Cultura ambulante

El Real de la Jara baila al ritmo de su propia revolución

En la línea quebrada que une la sierra con la campiña, entre encinas, muros de piedra seca y pastores que aún saben leer el cielo, se alza El Real de la Jara. En sus calles empedradas, en sus plazas aún libres de asfalto, hay una forma de vivir que ha escapado al vértigo del siglo XXI. Pero lo que nadie sospechaba es que en este pequeño municipio de Sevilla, de apenas mil quinientos habitantes, la modernidad más sonora —la de los sintetizadores, las cajas de ritmos, los loops rotos y los beats mutantes— encontraría su lugar sin violencia, sin colonización, sin ruido innecesario. Esa es la proeza de JARA.

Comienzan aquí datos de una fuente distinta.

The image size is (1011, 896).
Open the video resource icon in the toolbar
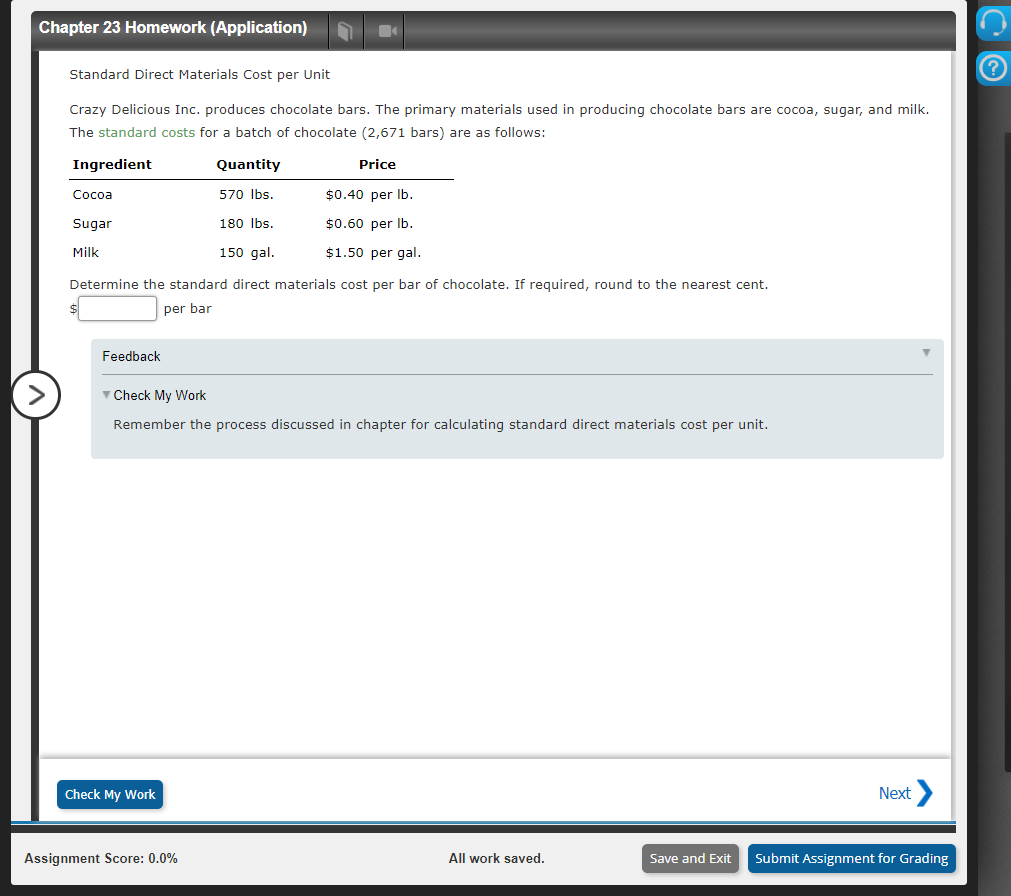384,29
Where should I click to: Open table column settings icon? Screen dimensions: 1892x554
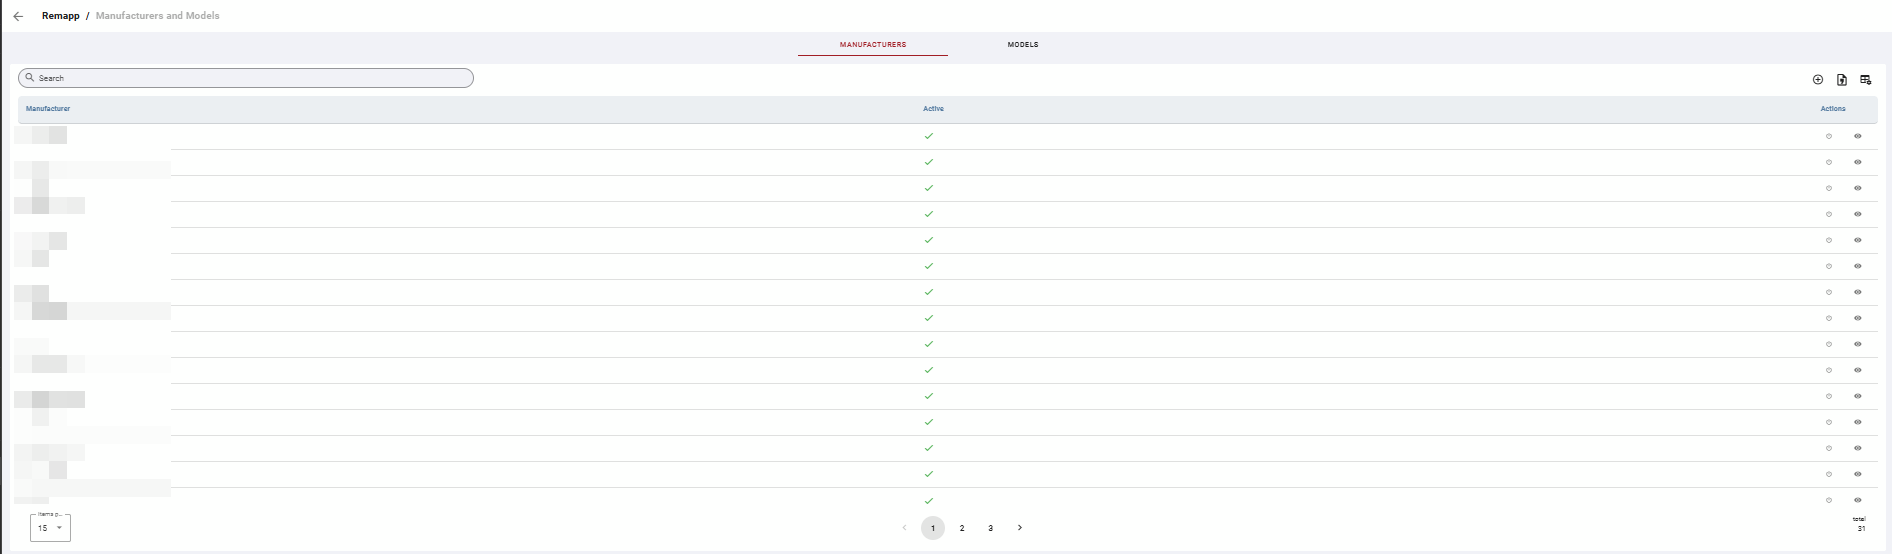click(1866, 79)
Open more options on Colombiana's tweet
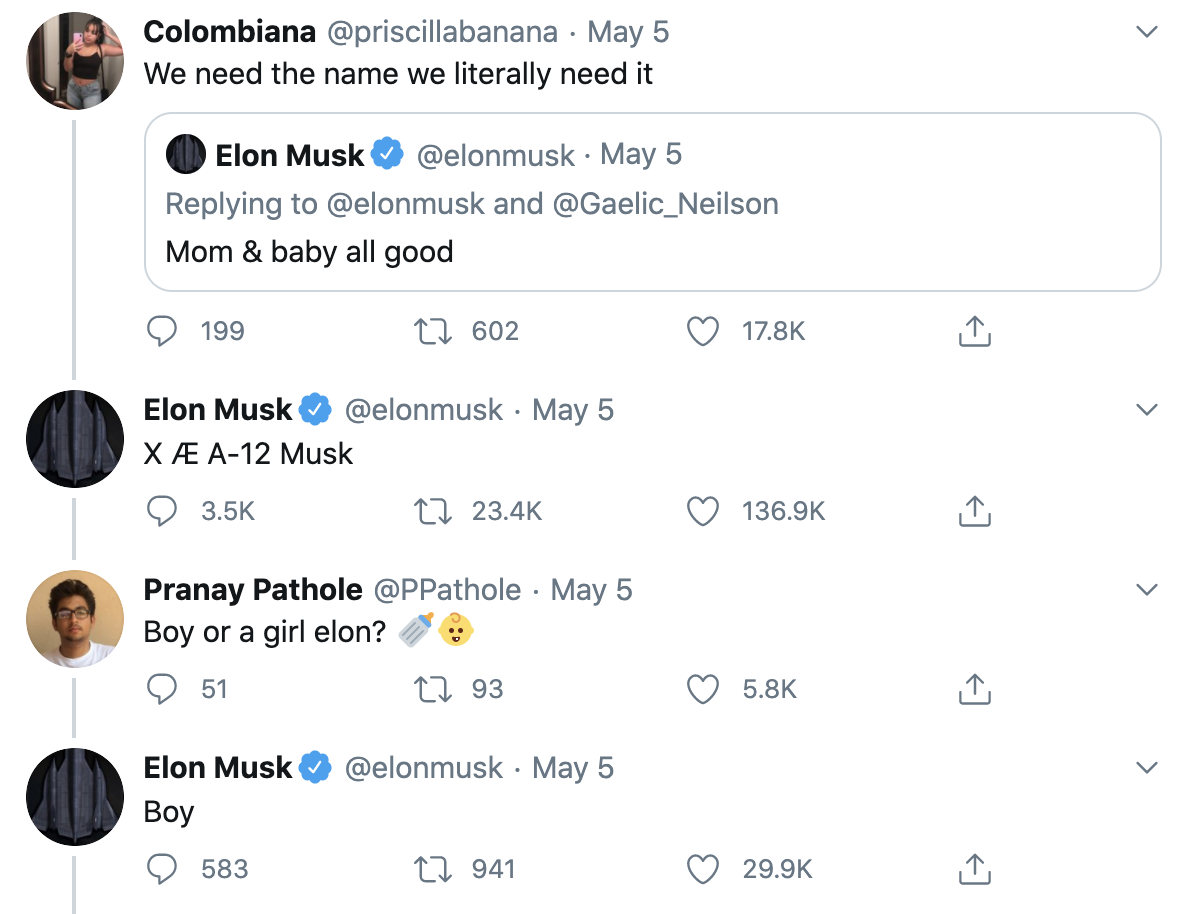 click(x=1147, y=32)
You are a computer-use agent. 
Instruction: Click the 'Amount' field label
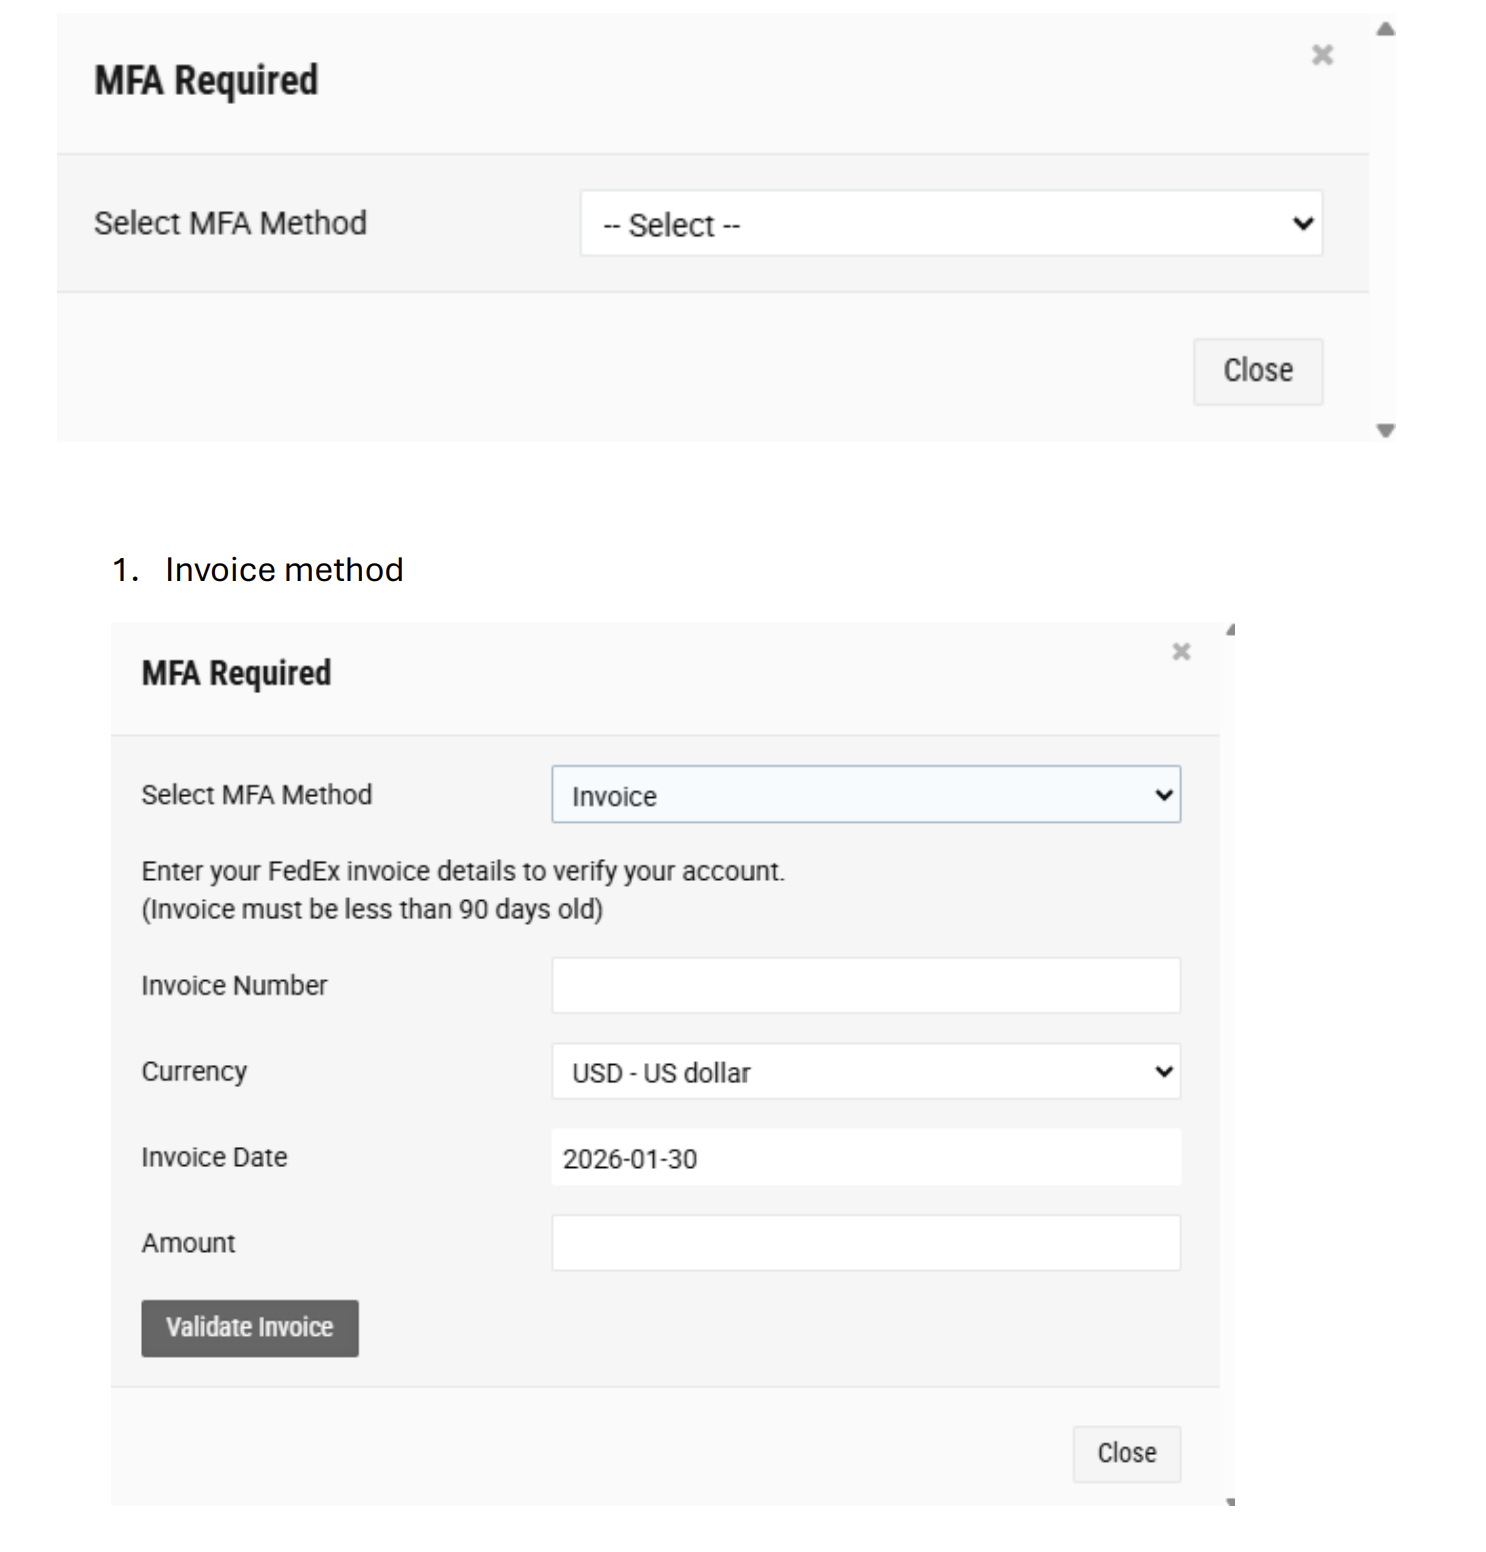pyautogui.click(x=188, y=1243)
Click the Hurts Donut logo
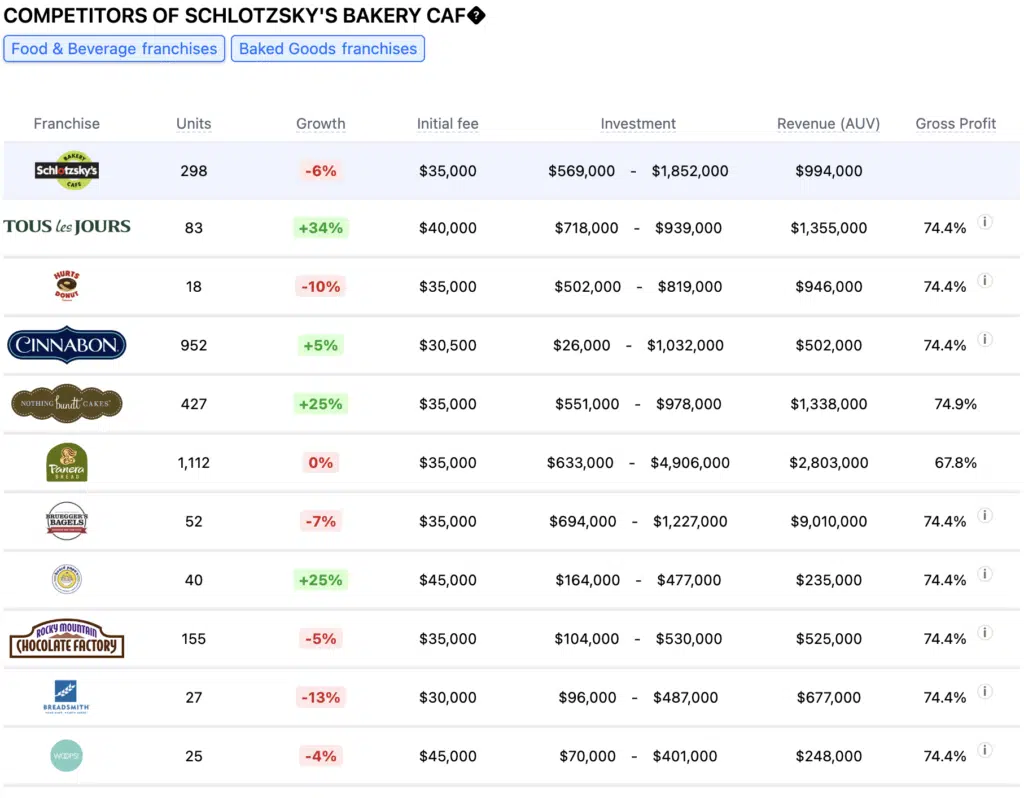The height and width of the screenshot is (798, 1024). pos(67,286)
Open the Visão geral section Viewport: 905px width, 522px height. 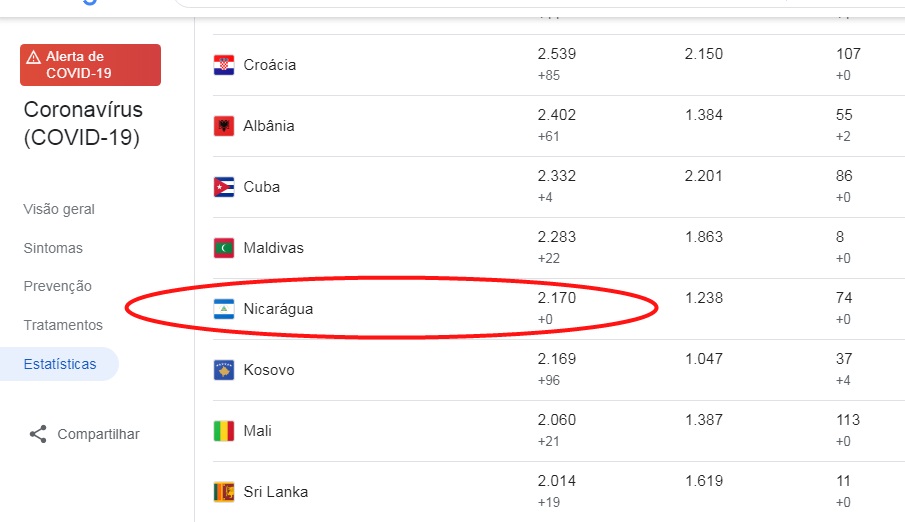59,209
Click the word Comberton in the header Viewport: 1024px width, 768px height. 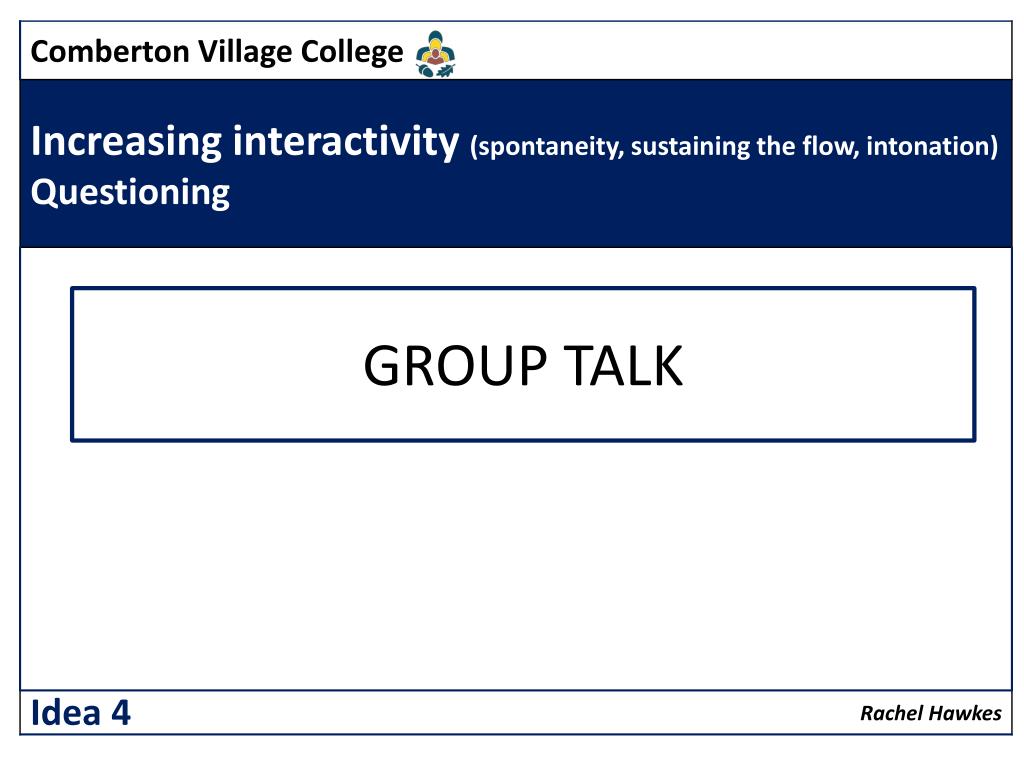pos(110,52)
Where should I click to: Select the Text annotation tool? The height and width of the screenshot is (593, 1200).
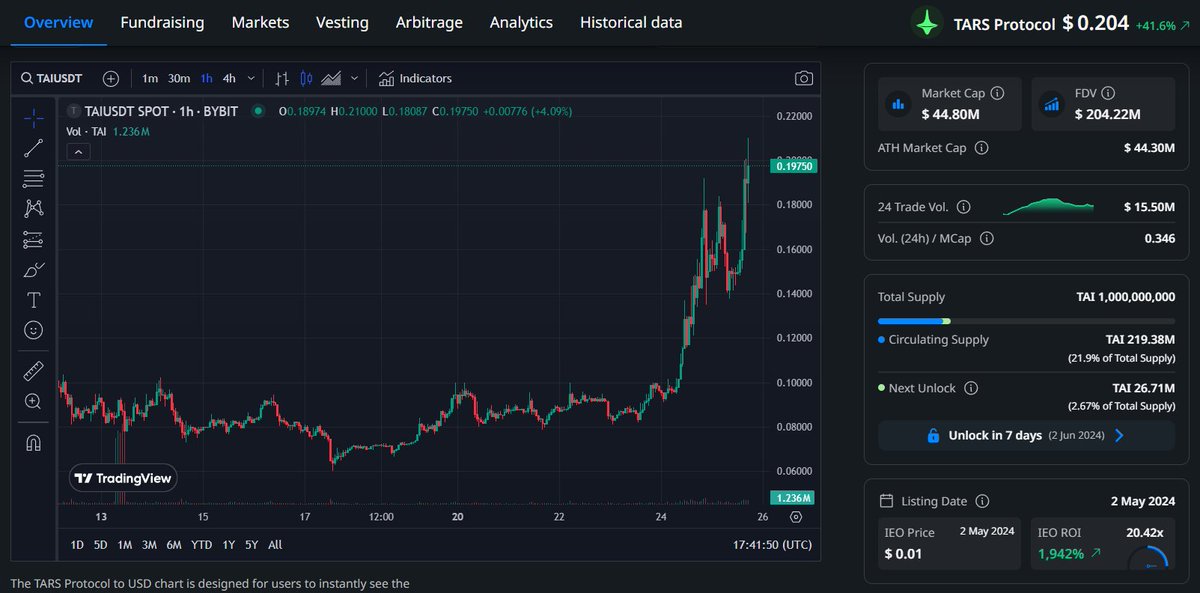pyautogui.click(x=33, y=299)
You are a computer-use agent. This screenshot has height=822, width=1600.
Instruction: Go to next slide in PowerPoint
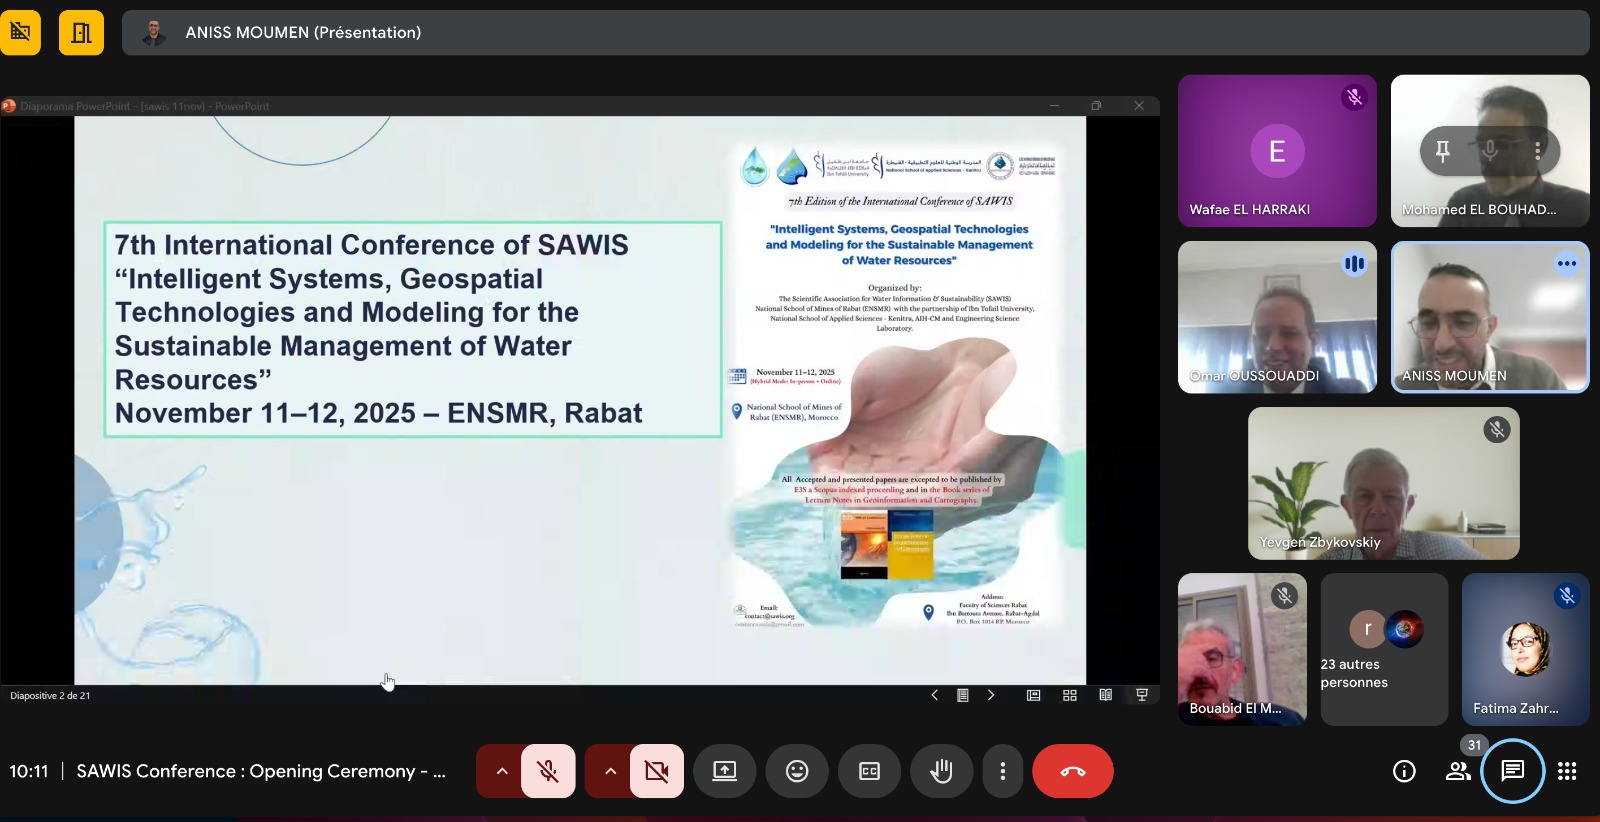click(991, 695)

La segunda edición de este festival —cuyo nombre responde al acrónimo Jaleo, Arte, Rural, Andaluz— tendrá lugar los días 7 y 8 de junio de 2025. Será algo más que música: una declaración de principios. Su lema, «We Dance in the Pueblo», podría parecer una ocurrencia de agencia si no fuera porque aquí ocurre de verdad. No hay escenarios levantados de la nada, no hay perímetros vips ni camerinos ocultos. Todo lo que sucede lo hace a la vista. La Plaza de Andalucía, el Castillo, la Ribera y una antigua fábrica convertida en Electro Harinera son los templos laicos de esta liturgia colectiva que celebra lo rural desde el respeto y lo contemporáneo sin impostura.

Organizado por NOON Música Moderna y Green Cow Music, el festival presenta un cartel que no busca el relumbrón sino la coherencia. Más de 30 DJs y artistas, elegidos con criterios de paridad y riesgo estético. Ahí están Dalila, con sus breakbeats de acento noventero; Manuel Moreno, viajero del house europeo; Undo, que mezcla techno melódico con aromas de synth pop; Ricardo del Toro, denso y atmosférico; Dr Fli, que entiende el hip hop como un collage en directo; o Perro Andaluz, criatura local que ya es emblema. No hay cabezas de cartel en el sentido convencional, porque aquí el protagonismo lo tiene el lugar.

La programación arranca el sábado a mediodía, en la Plaza de Andalucía, con un gesto simple pero revelador: entrada libre a la piscina municipal. Después, la ruta se va enredando. El Bar del Berro toma el relevo por la tarde, y desde medianoche hasta las seis de la mañana, el Castillo se convierte en una catedral abierta de música electrónica. Al día siguiente, el festival respira en otros tiempos y espacios: la Ribera y la Electro Harinera acogen actuaciones hasta las nueve de la noche. No hay prisa, no hay masas, no hay esa ansiedad de consumo que aniquila tantos festivales convertidos en franquicia. Aquí se baila de otra manera.

Pero JARA es mucho más que su cartel. Su fortaleza está en cómo integra a la comunidad. No como figuración, sino como parte esencial del relato. Son los vecinos quienes presentan a los artistas, quienes atienden las barras, quienes abren sus casas a los forasteros. La Mari, que fue uno de los rostros más celebrados de la primera edición, no necesita un rol definido: simplemente está y eso basta. El festival no impone; contagia.

La oferta se extiende también a talleres para niños —reciclaje creativo, pintura colectiva, experiencias musicales con frutas y dispositivos—, un mercadillo sostenible que rehúye el souvenir barato para apostar por la artesanía y el trueque, y una gastronomía basada en los bares del pueblo, que despliegan sus mejores recetas: chanfaina, migas, carne de monte. Aquí el food truck sería una aberración.

JARA presume, con razón, de ser un festival sostenible. Sin plásticos de un solo uso, con residuos mínimos, con accesibilidad garantizada y sin barreras económicas: muchas de las actividades son gratuitas y se desarrollan en espacios públicos. A quienes lleguen con caravana o camper se les ofrece una zona gratuita —junto a la plaza principal— equipada con baños, luz y agua. Es un detalle, sí, pero también una forma de hospitalidad que tiene más de ética que de logística.

En tiempos donde la cultura suele plegarse a los formatos del mercado o a la retórica del espectáculo, JARA plantea otra vía: la del arraigo. No se trata de folclore ni de nostalgia, sino de entender que hay inteligencia en lo local, belleza en lo modesto y modernidad en lo rural. Lo extraordinario del festival no es solo lo que propone, sino el cómo lo hace. Lo que allí se celebra no es una moda, sino una forma de estar en el mundo.

En El Real de la Jara, la electrónica ha encontrado un suelo fértil. No para huir de la ciudad, sino para descubrir que hay otra forma de habitar el tiempo. Que la cultura no necesita ruido, ni masas, ni cifras. Solo necesita un lugar, unas personas y una música que, por unas horas, lo una todo. JARA 2025 será eso. Y mucho más.